Exército Português Reorganizado
A 20 de novembro de 1808, no processo de reorganização do Exército, é promovido a coronel comandante do Regimento de Infantaria n.º 23, em Almeida. A 2 de fevereiro do ano seguinte, é feito comandante de brigada das unidades presentes na Beira Baixa, sedeando-se primeiro em Idanha a Nova e depois em Castelo Branco. Participa na campanha de 1809, comandando a brigada constituída pelos Batalhões de Caçadores 3 e 4, a um momento, e 4 e 6, noutro, juntamente com o 2.º batalhão do Regimento de Infantaria n.º 9.

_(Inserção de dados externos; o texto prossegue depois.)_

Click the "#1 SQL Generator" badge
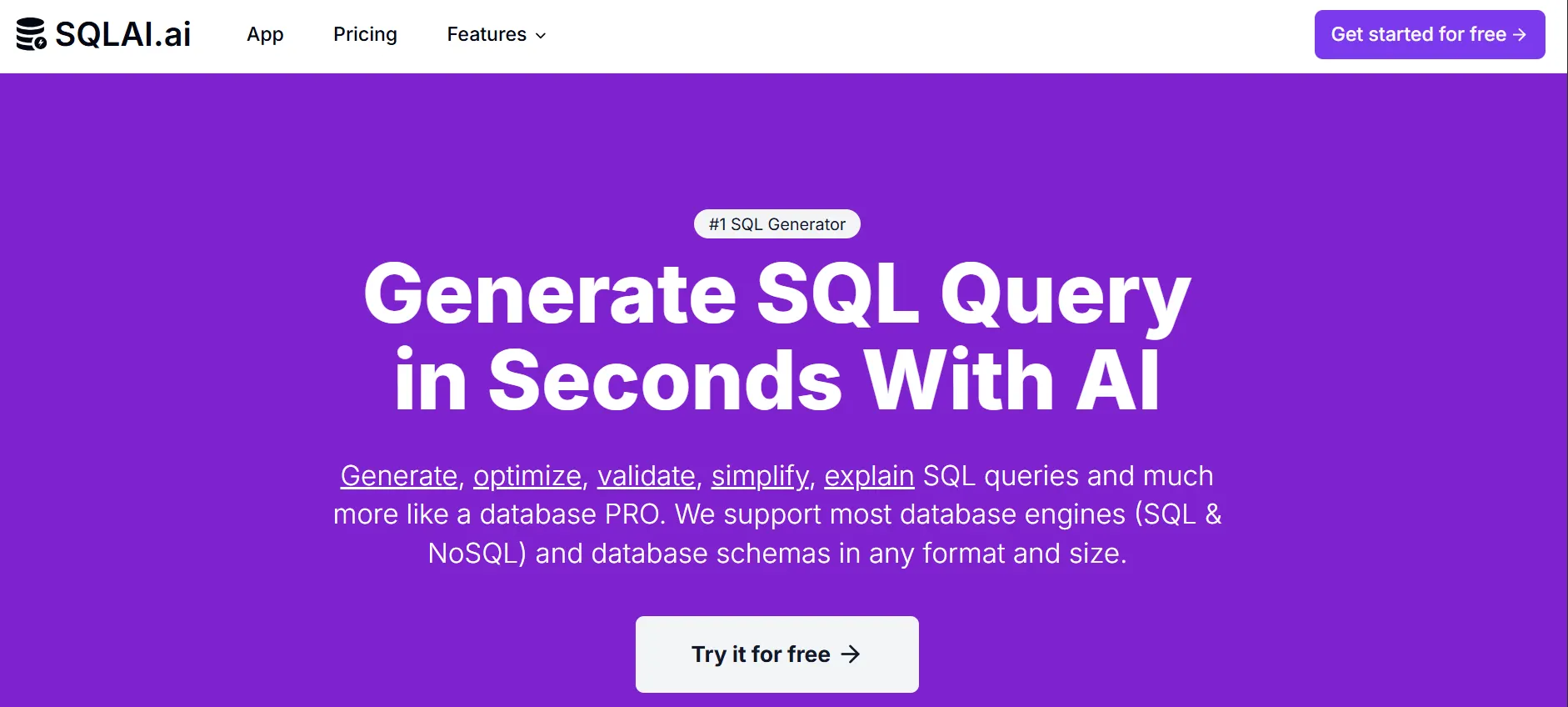1568x707 pixels. point(776,223)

Em fevereiro de 1810, a brigada Lecor, constituída pelos Regimentos de Infantaria n.º 12 e 13, fica posicionada na serra do Muradal, em 2.ª linha face ao comando do general Roberto Wilson na área de fronteira de Castelo Branco. No mês seguinte, Lecor leva a sua brigada para Castelo Branco, substituindo a brigada Wilson. A brigada Lecor, com a adição em inícios de Julho de um batalhão cada dos Regimentos de Milícias de Castelo Branco, Idanha e Covilhã, é subordinada ao general Rowland Hill , desembocando, cerca de dois meses depois, na batalha do Buçaco, a 27 de setembro de 1810, onde não combate, ficando posicionado na parte mais à direita da linha, na pointe de Murcela, sobre o rio Alva, retirando depois até aos primeiro dias de outubro para as linhas defensivas, em Alhandra, no extremo direito, junto ao rio Tejo.
A 5 de março de 1811, é nomeado comandante da brigada portuguesa da nova 7.ª Divisão anglo-portuguesa, mas em abril desse ano, antes da batalha de Fuentes de Honor, é de novo nomeado comandante militar da área de Castelo Branco, com os regimentos de milícias da área. Dois meses depois, a 8 de maio, é promovido a brigadeiro. Ainda no mesmo exercício, reage com muito atino, sangue frio e respeito pelas ordens na incursão francesa de abril de 1812, do marechal Marmont, sobre a Guarda e Castelo Branco, reagindo com calma e sem baixas.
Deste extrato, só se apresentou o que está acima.